Haynes v. Washington
Headline: Police interrogation practices limited after Court overturns a conviction where officers denied phone calls and promised access only if the suspect confessed, affecting how police may secure confessions.
Holding:
- Overturns the conviction and sends the case back for further state proceedings.
- Limits police from using incommunicado detention and conditional phone access to extract confessions.

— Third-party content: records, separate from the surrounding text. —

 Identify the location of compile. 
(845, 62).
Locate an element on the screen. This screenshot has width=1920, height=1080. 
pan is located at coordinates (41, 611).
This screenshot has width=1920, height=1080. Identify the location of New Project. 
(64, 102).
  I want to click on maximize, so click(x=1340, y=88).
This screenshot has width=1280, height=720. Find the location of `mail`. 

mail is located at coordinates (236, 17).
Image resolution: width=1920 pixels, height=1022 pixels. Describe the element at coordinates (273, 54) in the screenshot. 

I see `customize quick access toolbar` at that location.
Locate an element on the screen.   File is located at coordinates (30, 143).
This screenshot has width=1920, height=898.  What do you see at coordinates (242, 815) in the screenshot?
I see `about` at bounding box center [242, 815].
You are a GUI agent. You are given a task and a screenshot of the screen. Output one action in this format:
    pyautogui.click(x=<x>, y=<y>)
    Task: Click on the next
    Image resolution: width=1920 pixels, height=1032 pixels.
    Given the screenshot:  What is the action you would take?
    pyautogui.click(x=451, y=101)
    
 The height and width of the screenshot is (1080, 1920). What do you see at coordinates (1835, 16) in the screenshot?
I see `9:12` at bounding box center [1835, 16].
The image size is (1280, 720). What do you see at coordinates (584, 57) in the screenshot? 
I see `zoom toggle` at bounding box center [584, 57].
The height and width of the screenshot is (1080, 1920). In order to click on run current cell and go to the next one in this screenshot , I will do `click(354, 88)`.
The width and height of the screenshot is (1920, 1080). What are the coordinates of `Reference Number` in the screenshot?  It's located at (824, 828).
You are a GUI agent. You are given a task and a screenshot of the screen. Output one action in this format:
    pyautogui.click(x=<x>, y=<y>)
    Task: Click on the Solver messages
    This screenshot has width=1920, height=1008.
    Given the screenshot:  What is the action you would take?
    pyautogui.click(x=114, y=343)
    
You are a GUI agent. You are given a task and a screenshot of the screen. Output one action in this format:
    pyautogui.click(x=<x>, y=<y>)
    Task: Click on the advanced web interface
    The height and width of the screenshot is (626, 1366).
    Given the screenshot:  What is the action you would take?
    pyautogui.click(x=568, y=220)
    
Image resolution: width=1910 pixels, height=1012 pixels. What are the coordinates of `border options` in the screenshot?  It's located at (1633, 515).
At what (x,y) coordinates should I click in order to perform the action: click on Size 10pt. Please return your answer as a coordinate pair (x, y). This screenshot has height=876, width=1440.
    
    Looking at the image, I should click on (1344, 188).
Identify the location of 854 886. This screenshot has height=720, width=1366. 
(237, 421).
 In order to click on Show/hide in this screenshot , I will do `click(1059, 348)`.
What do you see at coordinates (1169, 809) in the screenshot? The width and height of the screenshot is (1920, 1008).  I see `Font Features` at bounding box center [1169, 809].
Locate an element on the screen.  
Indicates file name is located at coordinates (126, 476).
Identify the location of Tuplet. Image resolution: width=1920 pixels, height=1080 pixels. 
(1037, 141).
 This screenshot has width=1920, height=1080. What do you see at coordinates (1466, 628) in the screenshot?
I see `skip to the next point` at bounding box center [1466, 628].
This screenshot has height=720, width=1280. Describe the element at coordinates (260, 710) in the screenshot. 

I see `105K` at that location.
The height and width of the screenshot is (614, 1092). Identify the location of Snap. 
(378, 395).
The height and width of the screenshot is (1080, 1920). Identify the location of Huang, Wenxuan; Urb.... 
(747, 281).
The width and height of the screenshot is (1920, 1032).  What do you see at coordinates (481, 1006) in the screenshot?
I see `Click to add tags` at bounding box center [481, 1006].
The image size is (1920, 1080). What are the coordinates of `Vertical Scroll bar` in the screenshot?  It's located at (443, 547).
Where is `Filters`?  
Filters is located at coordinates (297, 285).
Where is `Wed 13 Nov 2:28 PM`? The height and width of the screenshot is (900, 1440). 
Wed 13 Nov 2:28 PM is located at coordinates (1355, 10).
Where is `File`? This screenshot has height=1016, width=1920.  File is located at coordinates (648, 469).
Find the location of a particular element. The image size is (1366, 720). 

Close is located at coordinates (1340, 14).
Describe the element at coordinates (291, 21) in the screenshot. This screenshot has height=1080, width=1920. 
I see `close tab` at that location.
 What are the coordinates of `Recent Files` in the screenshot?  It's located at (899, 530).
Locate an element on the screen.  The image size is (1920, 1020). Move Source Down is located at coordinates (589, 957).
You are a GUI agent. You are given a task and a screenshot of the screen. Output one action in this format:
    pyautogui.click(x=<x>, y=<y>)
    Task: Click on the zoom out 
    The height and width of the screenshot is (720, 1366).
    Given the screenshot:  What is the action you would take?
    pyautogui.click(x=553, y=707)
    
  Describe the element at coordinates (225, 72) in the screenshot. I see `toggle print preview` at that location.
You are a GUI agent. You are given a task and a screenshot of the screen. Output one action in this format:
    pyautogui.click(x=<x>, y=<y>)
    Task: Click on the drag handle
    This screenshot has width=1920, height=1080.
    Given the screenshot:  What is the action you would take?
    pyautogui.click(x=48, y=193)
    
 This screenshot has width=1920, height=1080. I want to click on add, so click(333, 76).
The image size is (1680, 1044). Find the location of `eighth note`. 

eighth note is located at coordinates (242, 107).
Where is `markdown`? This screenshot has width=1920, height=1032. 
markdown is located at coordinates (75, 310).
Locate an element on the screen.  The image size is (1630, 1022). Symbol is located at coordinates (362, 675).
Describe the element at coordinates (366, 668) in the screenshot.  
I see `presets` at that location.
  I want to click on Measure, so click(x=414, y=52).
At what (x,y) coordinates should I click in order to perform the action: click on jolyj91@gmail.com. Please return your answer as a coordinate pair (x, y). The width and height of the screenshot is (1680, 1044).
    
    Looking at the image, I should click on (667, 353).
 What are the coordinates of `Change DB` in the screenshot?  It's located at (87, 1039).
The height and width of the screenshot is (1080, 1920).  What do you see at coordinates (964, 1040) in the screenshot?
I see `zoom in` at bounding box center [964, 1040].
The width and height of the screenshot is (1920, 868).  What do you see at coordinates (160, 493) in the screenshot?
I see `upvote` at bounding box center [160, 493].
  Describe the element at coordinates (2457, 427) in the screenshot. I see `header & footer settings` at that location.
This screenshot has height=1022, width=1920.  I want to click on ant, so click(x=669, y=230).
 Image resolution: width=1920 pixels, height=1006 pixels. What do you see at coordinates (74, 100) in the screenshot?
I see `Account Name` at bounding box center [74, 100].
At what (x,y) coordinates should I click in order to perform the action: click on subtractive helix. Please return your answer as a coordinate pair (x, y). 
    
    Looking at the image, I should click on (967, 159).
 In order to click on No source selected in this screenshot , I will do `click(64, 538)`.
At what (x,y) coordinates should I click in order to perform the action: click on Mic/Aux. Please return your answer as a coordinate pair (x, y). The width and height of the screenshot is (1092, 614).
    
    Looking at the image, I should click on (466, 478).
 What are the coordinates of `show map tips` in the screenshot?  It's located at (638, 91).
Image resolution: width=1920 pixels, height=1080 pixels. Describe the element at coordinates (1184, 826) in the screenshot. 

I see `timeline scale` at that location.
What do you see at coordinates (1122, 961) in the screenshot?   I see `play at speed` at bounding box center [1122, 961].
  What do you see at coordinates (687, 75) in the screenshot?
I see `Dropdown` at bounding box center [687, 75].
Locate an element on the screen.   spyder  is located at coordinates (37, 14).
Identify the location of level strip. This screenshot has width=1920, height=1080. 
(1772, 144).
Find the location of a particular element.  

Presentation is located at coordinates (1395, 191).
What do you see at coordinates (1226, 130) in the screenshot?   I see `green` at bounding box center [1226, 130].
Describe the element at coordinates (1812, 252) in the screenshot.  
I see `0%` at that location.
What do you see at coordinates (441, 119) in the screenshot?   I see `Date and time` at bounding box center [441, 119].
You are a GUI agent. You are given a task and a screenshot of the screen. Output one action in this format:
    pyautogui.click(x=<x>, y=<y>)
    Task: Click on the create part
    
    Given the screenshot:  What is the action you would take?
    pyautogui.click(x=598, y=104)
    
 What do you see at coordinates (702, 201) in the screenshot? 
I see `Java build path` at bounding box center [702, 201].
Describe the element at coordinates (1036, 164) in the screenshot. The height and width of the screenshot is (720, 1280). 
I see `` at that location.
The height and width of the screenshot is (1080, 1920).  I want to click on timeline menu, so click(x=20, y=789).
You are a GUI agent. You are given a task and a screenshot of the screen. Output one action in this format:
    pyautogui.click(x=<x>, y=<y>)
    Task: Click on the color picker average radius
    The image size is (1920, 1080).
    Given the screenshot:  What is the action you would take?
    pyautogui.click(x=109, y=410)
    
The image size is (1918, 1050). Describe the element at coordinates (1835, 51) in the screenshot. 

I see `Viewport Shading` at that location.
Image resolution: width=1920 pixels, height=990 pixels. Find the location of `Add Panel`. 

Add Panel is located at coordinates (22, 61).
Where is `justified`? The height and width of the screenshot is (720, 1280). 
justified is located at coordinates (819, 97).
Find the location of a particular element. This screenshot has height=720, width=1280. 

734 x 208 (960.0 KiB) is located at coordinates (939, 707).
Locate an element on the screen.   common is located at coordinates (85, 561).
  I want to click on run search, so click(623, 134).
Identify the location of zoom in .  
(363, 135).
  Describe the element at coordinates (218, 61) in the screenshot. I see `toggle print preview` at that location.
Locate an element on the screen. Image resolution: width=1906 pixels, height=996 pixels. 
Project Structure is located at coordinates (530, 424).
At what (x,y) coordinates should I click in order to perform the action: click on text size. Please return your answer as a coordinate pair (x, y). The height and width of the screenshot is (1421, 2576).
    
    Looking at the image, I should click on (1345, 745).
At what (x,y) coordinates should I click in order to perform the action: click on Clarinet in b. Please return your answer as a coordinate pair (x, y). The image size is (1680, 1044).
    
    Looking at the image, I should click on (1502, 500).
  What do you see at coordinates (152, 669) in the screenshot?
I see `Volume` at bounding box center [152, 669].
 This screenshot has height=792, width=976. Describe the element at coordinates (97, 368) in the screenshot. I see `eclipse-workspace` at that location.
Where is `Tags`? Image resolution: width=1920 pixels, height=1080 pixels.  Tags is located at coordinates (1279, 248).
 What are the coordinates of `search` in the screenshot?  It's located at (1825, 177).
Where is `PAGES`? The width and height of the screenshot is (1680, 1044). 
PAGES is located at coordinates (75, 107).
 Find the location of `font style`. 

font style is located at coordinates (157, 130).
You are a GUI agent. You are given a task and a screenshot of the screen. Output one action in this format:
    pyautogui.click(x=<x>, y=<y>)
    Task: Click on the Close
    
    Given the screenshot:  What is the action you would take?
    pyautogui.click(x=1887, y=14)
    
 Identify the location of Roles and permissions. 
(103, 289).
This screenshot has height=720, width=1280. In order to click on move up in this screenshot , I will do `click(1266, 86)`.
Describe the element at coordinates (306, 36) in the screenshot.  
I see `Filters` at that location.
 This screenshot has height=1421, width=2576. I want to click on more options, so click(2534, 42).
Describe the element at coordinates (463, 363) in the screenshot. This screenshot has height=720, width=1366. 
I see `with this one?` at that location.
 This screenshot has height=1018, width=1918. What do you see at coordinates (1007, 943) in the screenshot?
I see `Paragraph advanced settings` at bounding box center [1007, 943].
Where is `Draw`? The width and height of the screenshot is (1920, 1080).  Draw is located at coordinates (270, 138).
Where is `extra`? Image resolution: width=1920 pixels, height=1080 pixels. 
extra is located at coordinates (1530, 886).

- Requires courts to independently review whether confessions were voluntary, not just accept jury findings.
Summary
Background
A man arrested near a Spokane gas station was questioned and made oral admissions soon after his arrest. The next morning detectives transcribed a written confession that he signed after roughly 16 hours in custody. He testified that he repeatedly asked to call his wife or a lawyer but was refused and told he could call only if he “cooperated”; he was held incommunicado for days.
Reasoning
The Court asked whether the signed written confession was voluntary. After reviewing the record, the majority found uncontradicted evidence that officers conditioned contact with the outside world on the suspect’s cooperation, failed to advise him of basic safeguards, and kept him isolated. Applying prior decisions, the Court concluded those promises and the secret detention overbore the defendant’s will, so admitting the written statement violated basic fairness guaranteed by the Constitution.
Real world impact
The Court overturned the conviction and sent the case back to state proceedings without the improperly obtained statement. The decision rejects the use of incommunicado detention and conditional phone access as legitimate tools to obtain confessions and stresses that judges must carefully review whether any confession was truly voluntary before allowing it at trial.
Dissents or concurrances
A dissent argued the defendant was an experienced adult who had made earlier oral admissions and that the record did not show coercion sufficient to destroy free choice, so that court would have left the conviction in place.